Now I have a publish.yaml workflow that uses PyPI Trusted Publisher to build and push a release to PyPI whenever I push a tag for a new version. Trust Publisher is a super cool OIDC workflow that allows setting up trusted workflows that publish packages, eliminating the need for PyPI credentials in your github workflows. Highly recommend, I’m going to set it up with my other packages as well.

Oh wow I almost forgot about my new server

TrueNAS SCALE dashboard

I have a new server! It’s a 45HomeLab HL-15 running TrueNAS SCALE. It’s my first experience with TrueNAS and my first experience with ZFS. But I do have lots of hard drive and SSD space, and lots of room to grow. I can finally retire my old plex server, which used to be my gaming computer about 10 years ago, is running on Windows with a bunch of jank old 4TB drives (and a few 2TB drives), on a desktop processor from the Sandy Bridge days. That’s a 13 year old processor. It’s been doing okay, but I’m very eager to get the services moved over to the TrueNAS box and let that old machine retire.

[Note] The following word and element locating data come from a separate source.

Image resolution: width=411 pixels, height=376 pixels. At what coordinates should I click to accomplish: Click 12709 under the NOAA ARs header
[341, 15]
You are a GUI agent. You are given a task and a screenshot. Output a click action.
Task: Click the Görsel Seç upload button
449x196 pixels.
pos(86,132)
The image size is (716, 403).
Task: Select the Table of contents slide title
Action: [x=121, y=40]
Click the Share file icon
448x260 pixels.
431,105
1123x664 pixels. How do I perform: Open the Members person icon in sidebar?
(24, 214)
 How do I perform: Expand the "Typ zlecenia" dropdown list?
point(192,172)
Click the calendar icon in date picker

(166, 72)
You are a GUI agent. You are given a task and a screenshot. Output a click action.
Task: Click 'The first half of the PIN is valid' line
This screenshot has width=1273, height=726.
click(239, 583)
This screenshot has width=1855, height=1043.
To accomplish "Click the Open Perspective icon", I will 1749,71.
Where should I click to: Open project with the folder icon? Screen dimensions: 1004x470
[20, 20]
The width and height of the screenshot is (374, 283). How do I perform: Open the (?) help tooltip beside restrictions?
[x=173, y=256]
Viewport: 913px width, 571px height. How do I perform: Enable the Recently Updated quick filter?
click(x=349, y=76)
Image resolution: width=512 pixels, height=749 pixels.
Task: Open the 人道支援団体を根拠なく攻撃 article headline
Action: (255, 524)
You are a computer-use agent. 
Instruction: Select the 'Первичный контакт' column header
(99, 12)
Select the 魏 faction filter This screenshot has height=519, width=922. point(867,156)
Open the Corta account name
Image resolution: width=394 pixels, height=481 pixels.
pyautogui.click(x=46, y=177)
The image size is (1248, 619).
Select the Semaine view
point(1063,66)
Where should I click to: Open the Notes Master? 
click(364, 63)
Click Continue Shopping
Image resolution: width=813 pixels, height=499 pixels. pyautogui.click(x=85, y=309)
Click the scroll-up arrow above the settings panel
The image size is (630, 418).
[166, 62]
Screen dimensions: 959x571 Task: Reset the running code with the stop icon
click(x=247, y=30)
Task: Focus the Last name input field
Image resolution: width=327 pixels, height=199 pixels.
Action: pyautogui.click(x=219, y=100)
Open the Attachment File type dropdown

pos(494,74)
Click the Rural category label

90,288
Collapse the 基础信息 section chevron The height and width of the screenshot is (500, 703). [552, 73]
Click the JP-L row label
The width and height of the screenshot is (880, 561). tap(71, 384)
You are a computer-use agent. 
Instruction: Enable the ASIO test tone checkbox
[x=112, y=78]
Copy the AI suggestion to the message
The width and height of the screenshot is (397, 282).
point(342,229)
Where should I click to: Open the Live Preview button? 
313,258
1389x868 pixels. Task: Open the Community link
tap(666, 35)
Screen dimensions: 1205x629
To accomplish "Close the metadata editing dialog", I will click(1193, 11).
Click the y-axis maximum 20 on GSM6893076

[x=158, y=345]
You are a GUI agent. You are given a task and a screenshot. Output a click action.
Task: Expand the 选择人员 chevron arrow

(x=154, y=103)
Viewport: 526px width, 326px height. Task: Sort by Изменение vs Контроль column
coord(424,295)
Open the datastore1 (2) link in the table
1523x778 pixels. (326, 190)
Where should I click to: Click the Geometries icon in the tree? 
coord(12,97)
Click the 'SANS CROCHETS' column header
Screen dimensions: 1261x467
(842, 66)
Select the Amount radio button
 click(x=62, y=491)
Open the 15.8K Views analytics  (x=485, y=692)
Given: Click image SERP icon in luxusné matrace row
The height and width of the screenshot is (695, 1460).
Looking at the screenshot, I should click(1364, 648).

I just need to figure out how to do ingress proxying to the TrueNAS apps/docker containers so that I can set up DNS names and trusted certs for everything. But then again, I don’t have that setup on my current server, so maybe I should just move over and deal with figuring that out later.

A new video series?

I’ve been toying with an idea for an educational video series for over a year now, but I haven’t gotten around to making it a reality. I think I let the pressure of producing to a certain quality standard get in my way, and so now it’s been like 15 months since I had the idea, and I still haven’t published a single video.

I’m going to try to make an effort to get videos written, recorded, edited, and published, and just get out of my head about it. I’ll get better over time, with practice, or I won’t. Either way, the ideas aren’t doing anyone any good just sitting up in my head.

Speaking of videos…

  • I’m on Hak5 - I appeared in today’s Hak5 episode, talking about my work on Can You Grok It.
  • Surveillance Cinema - The Criterion Channel published this cool collection of movies where surveillance plays a central theme. As one of my favorite themes, I am excited to watch several things on this list that I haven’t seen before.
  • Time Capsule - Supposedly a 10 year battery capsule for an airtag. It’s wild to me that they can claim 10 year battery life with just two AA batteries. But if it works, that would be pretty cool.